Il Dott. Marino Micich (Direttore dell’Archivio Museo Storico di Fiume a Roma) ha parlato di “Il Giorno del Ricordo dai conflitti del passato al dialogo europeo” in una relazione con maggiori attinenze all’attualità. A partire dall’istituzione del 10 Febbraio come ricorrenza nazionale 20 anni fa con la Legge 92 del 30 marzo 2004, approvata quasi all’unanimità dal Parlamento dopo che per quasi mezzo secolo ben pochi parlavano di foibe ed esodo. Gli equilibri della Guerra Fredda imponevano di non soffermarsi sui crimini di Tito in quanto il dittatore comunista intratteneva un rapporto ondivago tra Unione Sovietica e Stati Uniti. Il crollo del muro di Berlino e dei regimi comunisti e l’implosione della Jugoslavia hanno consentito di affrontare la storia del confine orientale e di riallacciare i rapporti tra esuli e connazionali autoctoni, seguendo una pista aperta dalla Società di Studi Fiumani. La visita dei Presidenti italiano e sloveno Mattarella e Pahor a Basovizza nel 2020 ha rappresentato il riconoscimento delle reciproche memorie in uno spirito europeo.

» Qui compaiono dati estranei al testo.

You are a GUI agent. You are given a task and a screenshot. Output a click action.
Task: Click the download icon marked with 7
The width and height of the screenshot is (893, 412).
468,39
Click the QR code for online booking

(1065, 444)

Alla periferia meridionale di Roma c’è un importante frammento dell’Esodo, di cui ha infine parlato il professor Giorgio Marsan (vicepresidente ANVGD Roma), il quale ha spiegato che, prima che nel resto d’Italia un piano nazionale di edilizia popolare desse origine ai borghi giuliani, nella Capitale già nell’immediato dopoguerra ottennero una casa i profughi che avevano preso possesso dei padiglioni del villaggio operaio che aveva ospitato le maestranze che lavoravano alla costruzione dell’Eur che avrebbe dovuto ospitare l’Esposizione Universale del 1942. La cospicua comunità adriatica potè così conservare nel Villaggio (oggi Quartiere) Giuliano-dalmata  un suo ambiente identitario, ma senza isolarsi ed integrandosi invece proficuamente nel tessuto sociale, lavorativo e culturale dell’Urbe. Gli ultimi padiglioni rimasti, il museo fiumano, la chiesa di San Marco ed i monumenti di Piazza Giuliani e Dalmati sono i tasselli di un museo diffuso che sta prendendo corpo grazie alla collaborazione con le istituzioni comunali e municipali.